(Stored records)
===============
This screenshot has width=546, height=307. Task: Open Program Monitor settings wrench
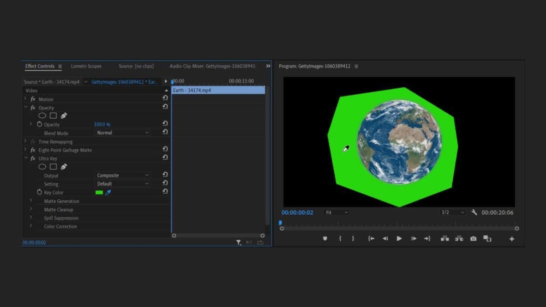(x=474, y=212)
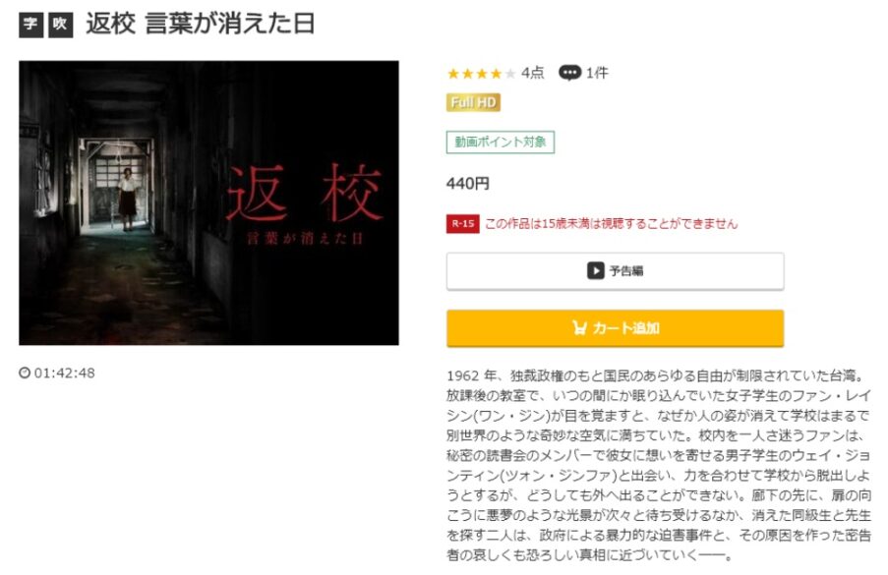The image size is (888, 575).
Task: Click the 吹 dubbed badge icon
Action: (61, 25)
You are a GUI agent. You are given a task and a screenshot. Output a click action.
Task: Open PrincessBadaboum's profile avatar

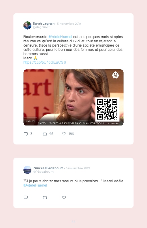point(27,170)
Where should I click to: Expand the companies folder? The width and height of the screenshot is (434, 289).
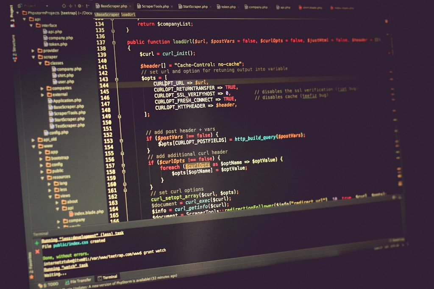42,88
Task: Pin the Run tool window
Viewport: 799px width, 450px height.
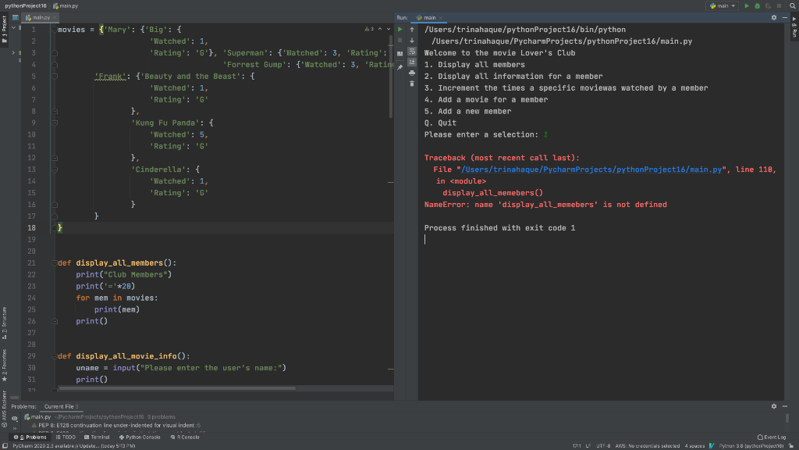Action: (400, 66)
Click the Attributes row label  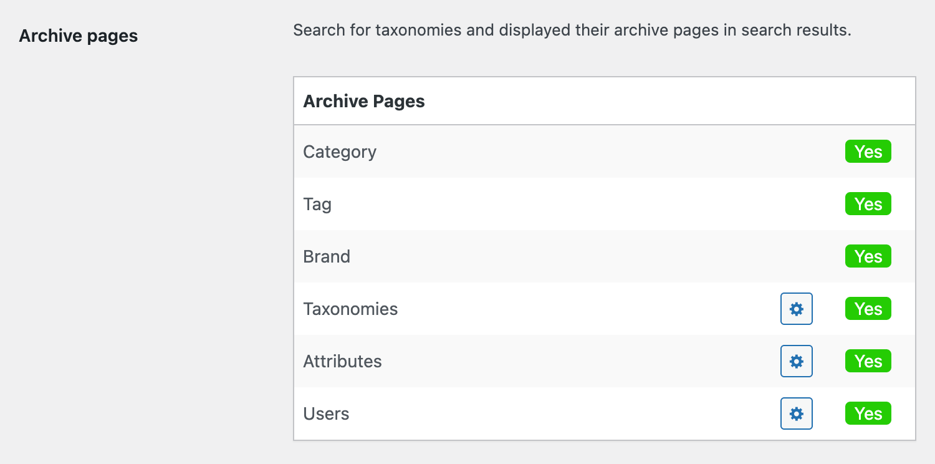pos(342,362)
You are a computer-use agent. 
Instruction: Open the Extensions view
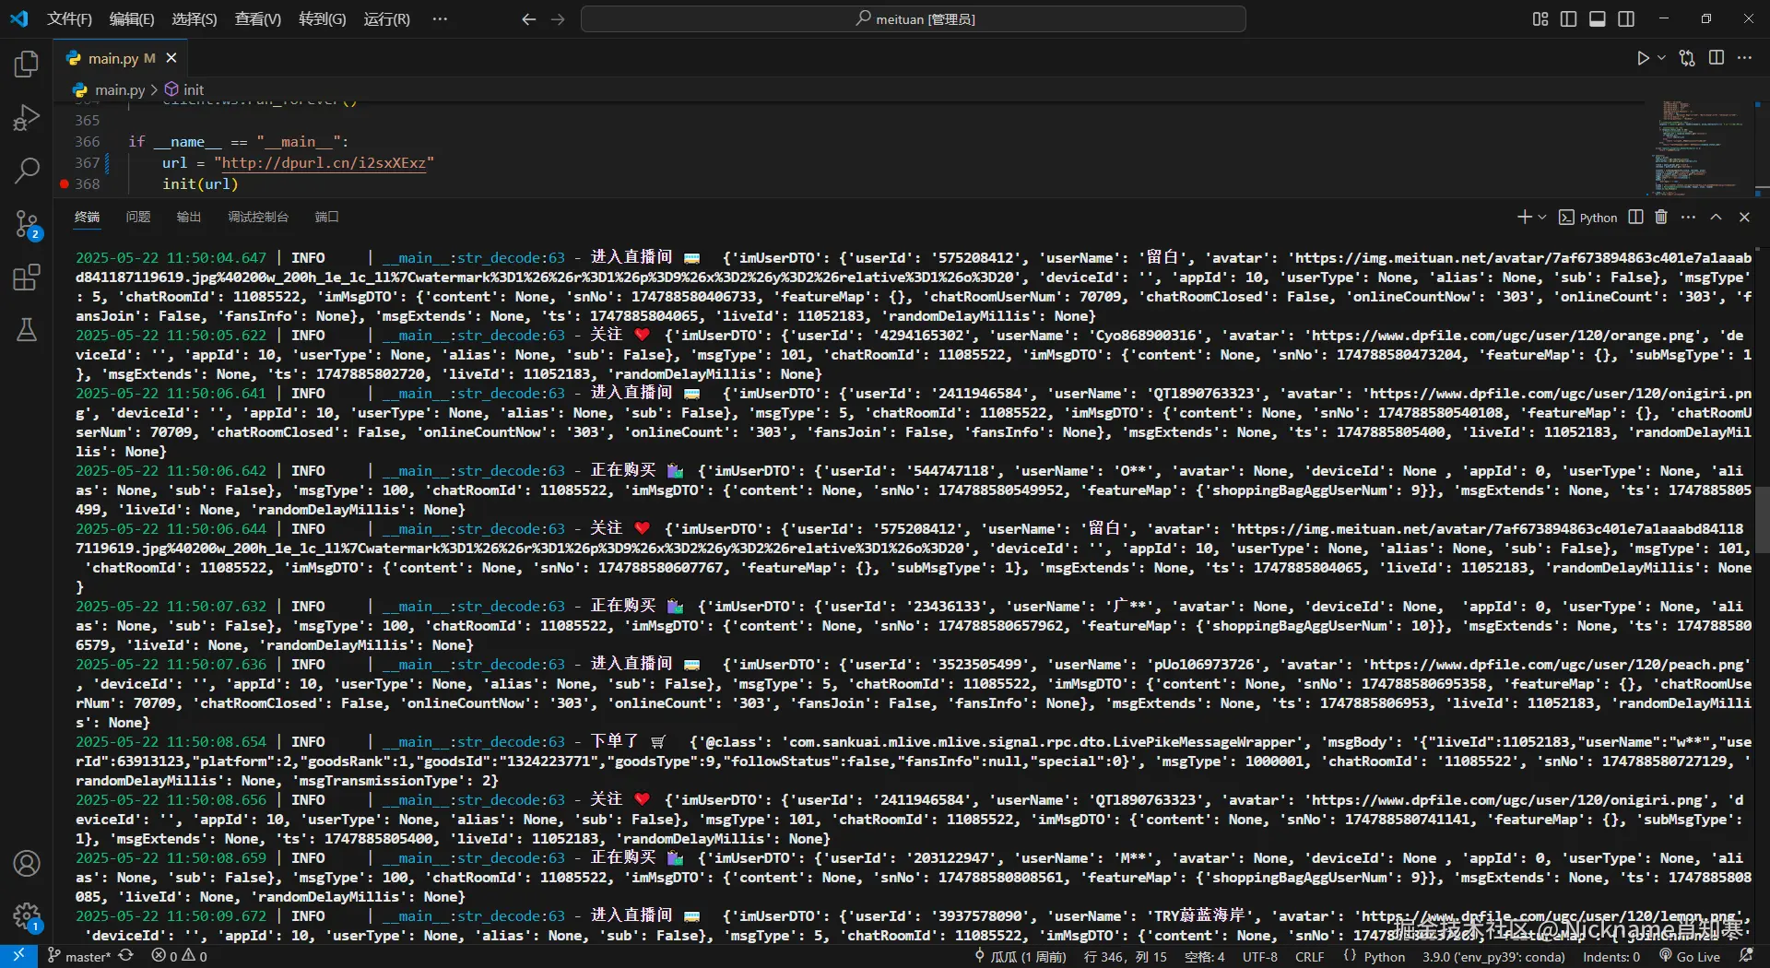pyautogui.click(x=27, y=277)
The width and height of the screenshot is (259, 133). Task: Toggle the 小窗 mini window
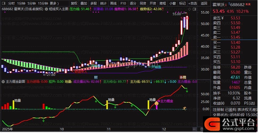point(173,3)
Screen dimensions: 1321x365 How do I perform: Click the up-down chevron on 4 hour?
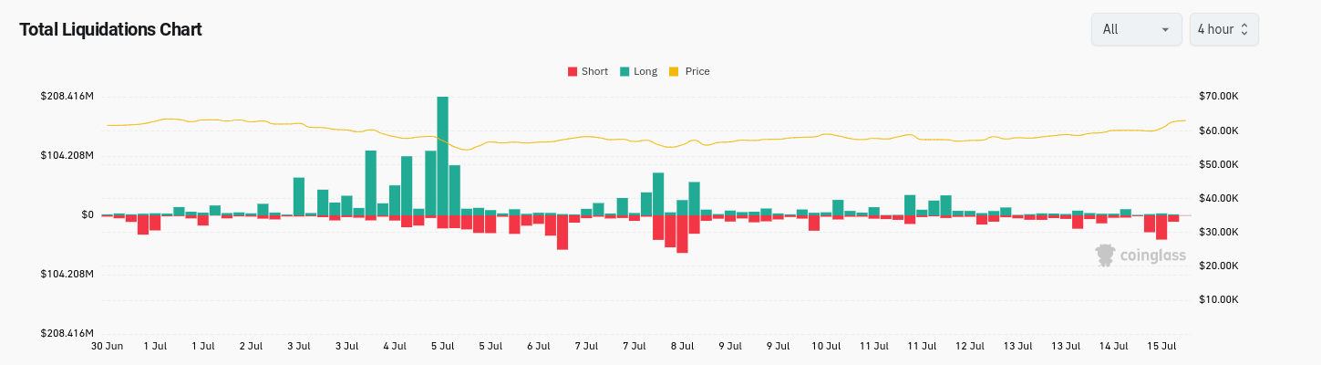tap(1244, 29)
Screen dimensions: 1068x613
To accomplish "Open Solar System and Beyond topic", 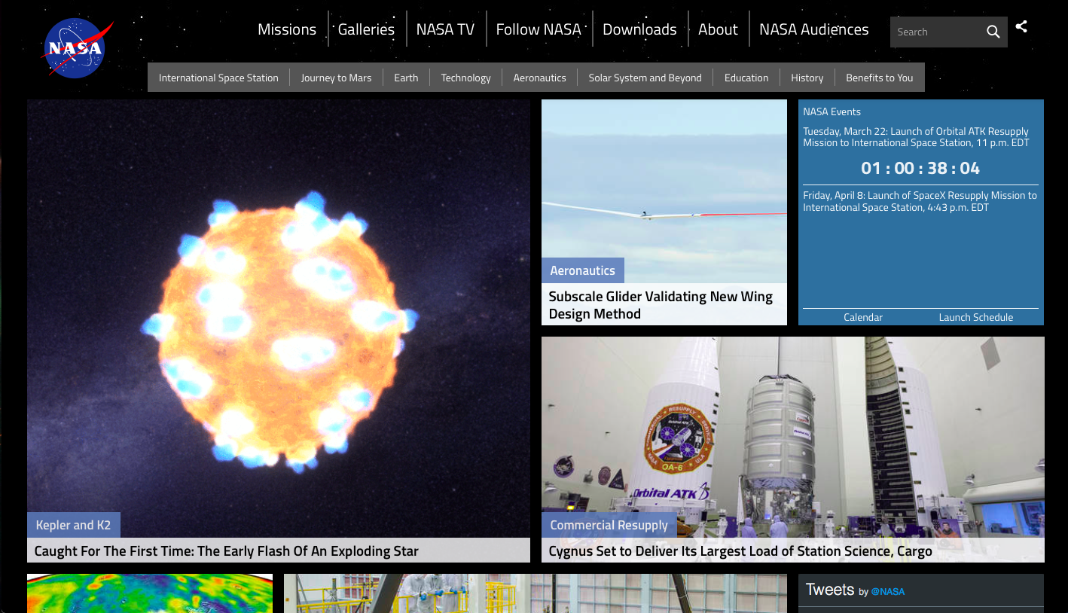I will pyautogui.click(x=645, y=78).
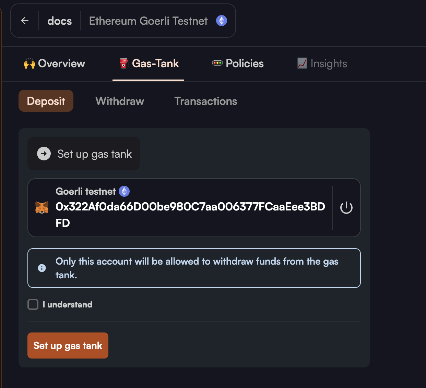Open the Overview tab
This screenshot has width=426, height=388.
[55, 63]
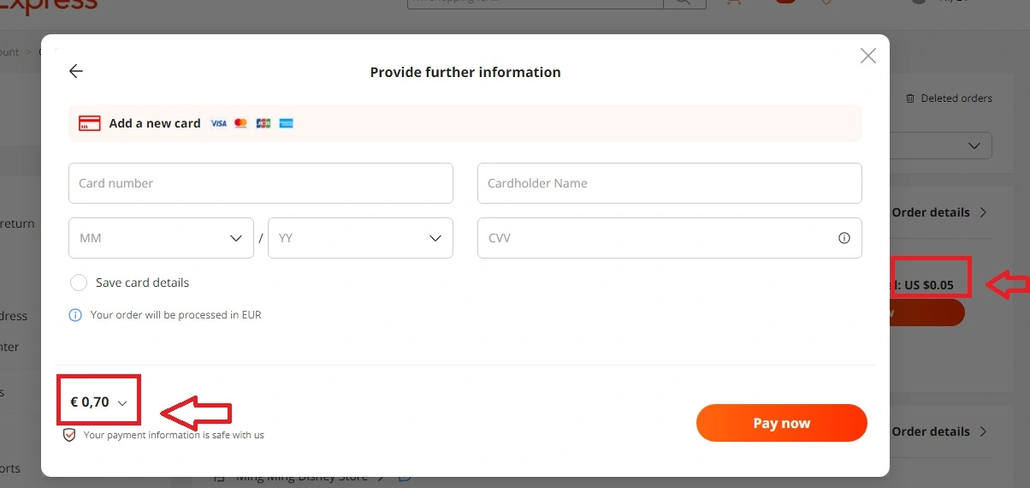Enable Save card details option
This screenshot has height=488, width=1030.
point(79,283)
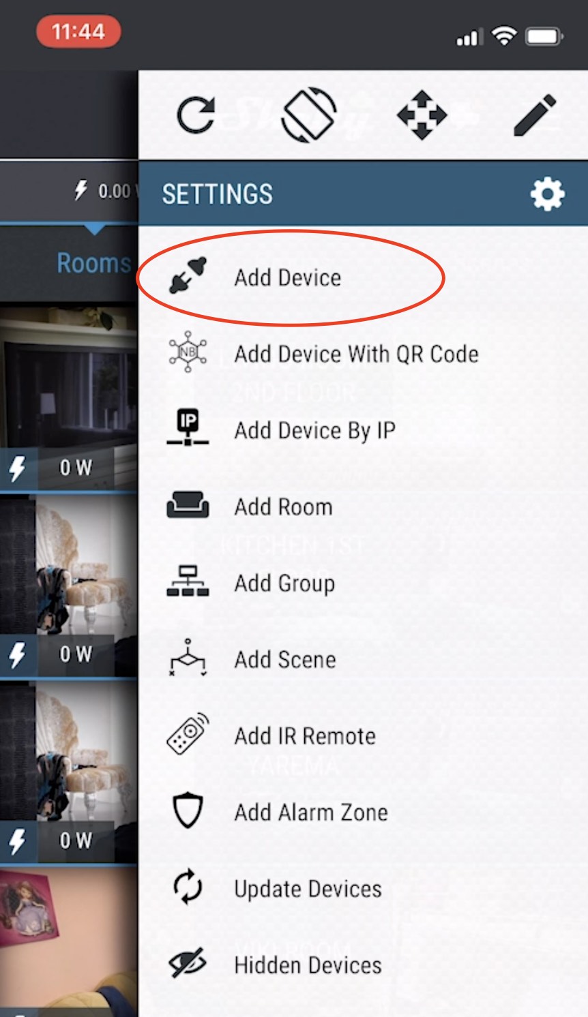Tap the plug icon for Add Device

[188, 276]
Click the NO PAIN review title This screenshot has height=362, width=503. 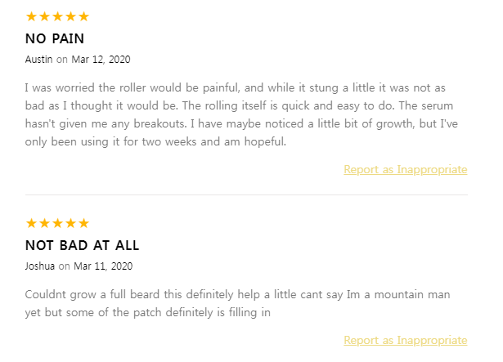point(55,38)
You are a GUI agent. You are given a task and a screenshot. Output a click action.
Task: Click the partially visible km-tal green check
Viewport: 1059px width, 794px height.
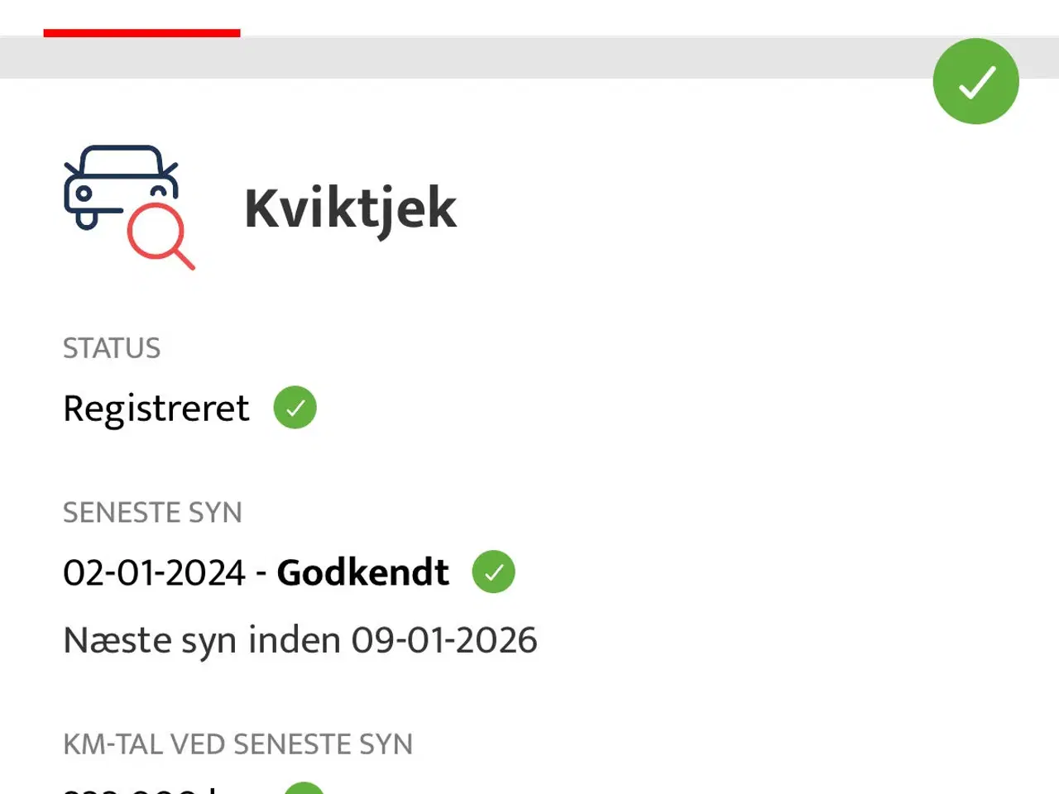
===============
§ Exercise requirements
The lines to repeat start at the one holding "Task: Click the partially" and run through the last line of the records above; write them out exactly, both ends included, but not the pictures.

§ Worked solution
Task: Click the partially visible km-tal green check
Viewport: 1059px width, 794px height.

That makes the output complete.